La forma más común de preparar los mejillones es al vapor con un poco de vino blanco o agua, zumo de limón y a veces pimienta o laurel. El líquido de cocción de los mejillones no necesita sal. De hecho, en ningún caso es aconsejable añadir sal a los mejillones ya que el mar se ha encargado de dejarlos en su punto de sal.

  • Pon la olla a fuego fuerte y cuando notes que el fondo desprende calor echa los mejillones y menos de un dedo de líquido (y el limón o laurel si quieres).
  • Baja un poco la intensidad del fuego y tapa la olla, siempre manteniendo el líquido en ebullición y vigilando hasta que veas que los mejillones empiezan a abrirse.
  • Dependiendo de la cantidad de mejillones y de la capacidad de la olla, estos tardarán más o menos en abrirse. Cuécelos aproximadamente 2 minutos si los vas a utilizar en una preparación en la que se vayan a seguir cocinando y sino puedes dejarlos 2 minutos más después de que se hayan abierto. De esta forma el mejillón al vapor estará perfectamente hecho pero conservará su aspecto intacto.

Si los mejillones son de diferente tamaño puedes ir sacando los más pequeños que se vayan abriendo para evitar que se cuezan demasiado.

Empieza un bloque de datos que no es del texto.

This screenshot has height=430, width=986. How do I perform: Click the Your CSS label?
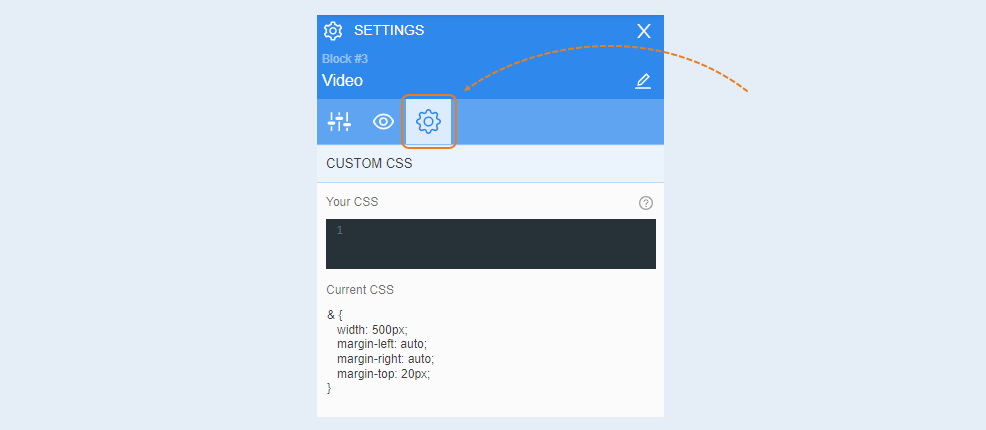pos(352,202)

  • Reserva el caldo de cocción para tus sopas o guisos marineros. También puedes concentrarlo al fuego para que se reduzca y rociarlo sobre los mejillones.
  • Tira los mejillones que no se abran, lo más probable es que estén en mal estado y en ese caso habrán impregnado el líquido de cocción de un olor desagradable. En ese caso, tira también el líquido.
  • Si al abrirse ves que algún mejillón tiene barbas en su interior, retíralas con ayuda de una tijera para no rasgar la carne del mejillón.
  • Mucha gente añade los mejillones a la paella después de verter el líquido de cocción del arroz con el fin de impregnar la receta de los jugos del mejillón. Sin embargo, si usas mejillones frescos y quieres que lleguen a la mesa en su punto de cocción ideal, lo correcto es que los añadas cuando falten entre 3 y 5 minutos para retirar el arroz del fuego.

En la mesa

Sírvelos recién hechos (aunque están igualmente buenos templados o fríos).

A nosotros nos gusta rociar los mejillones con un chorrito de limón una vez cocidos al vapor. Lo hacemos para potenciar sus matices sin arrebatarles su sabor a mar. Después añadimos un poco de perejil fresco muy bien picado. 

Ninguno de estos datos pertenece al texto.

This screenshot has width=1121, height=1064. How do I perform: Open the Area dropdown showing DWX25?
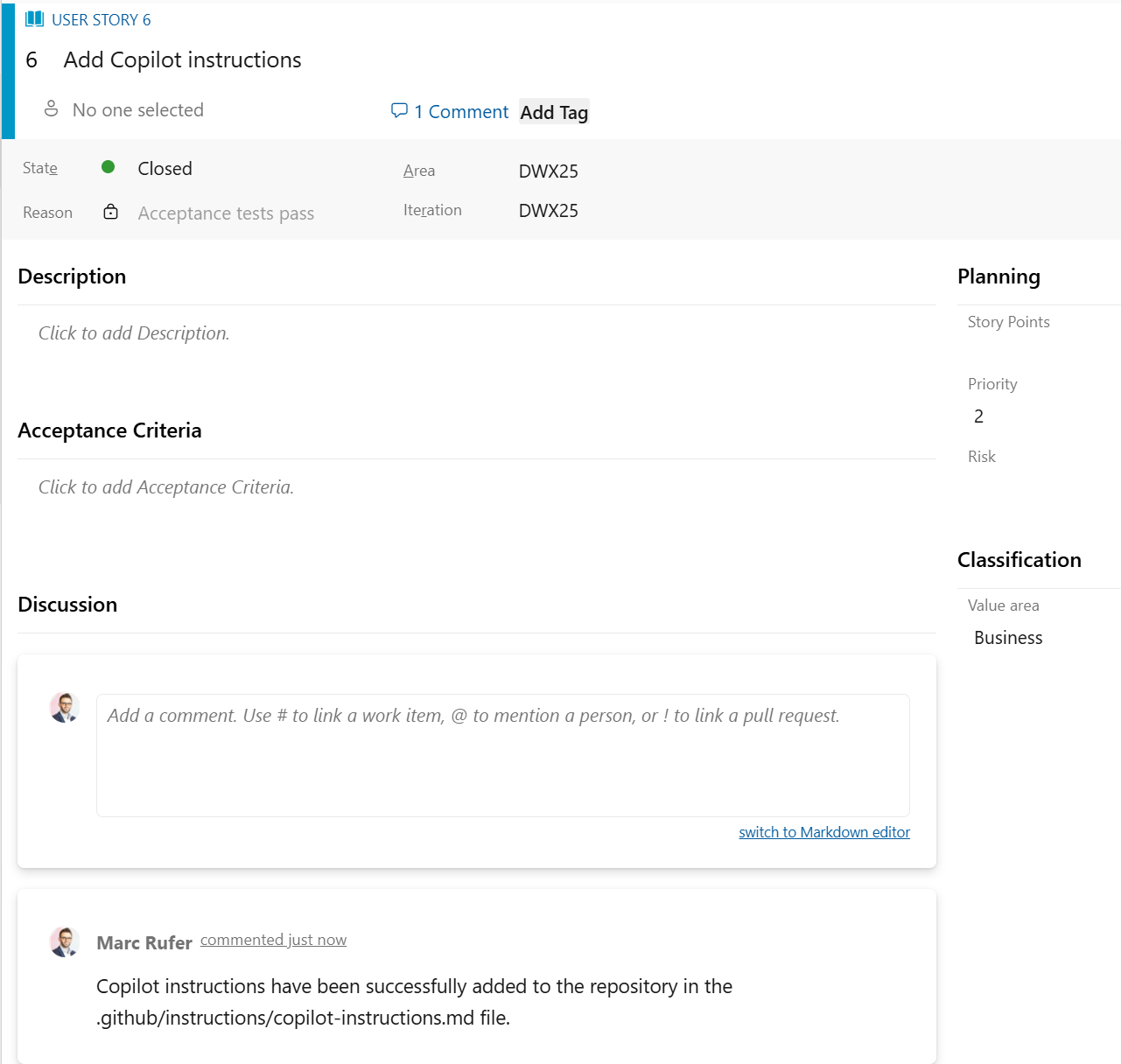(548, 172)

El color más o menos anaranjado no es indicativo de la calidad de los mejillones sino del sexo. Las hembras son de un color anaranjado intenso y los machos de un color amarillo pálido

A evitar : cocer mejillones en el sentido estricto de la expresión (sumergidos en agua) no es ni mucho menos lo más aconsejable. En primer lugar porque los propios líquidos de los escasos mejillones que se abriesen se diluirían en el agua, desperdiciando todo su sabor. Y, en segundo lugar porque echaríamos a perder la delicada textura de su carne.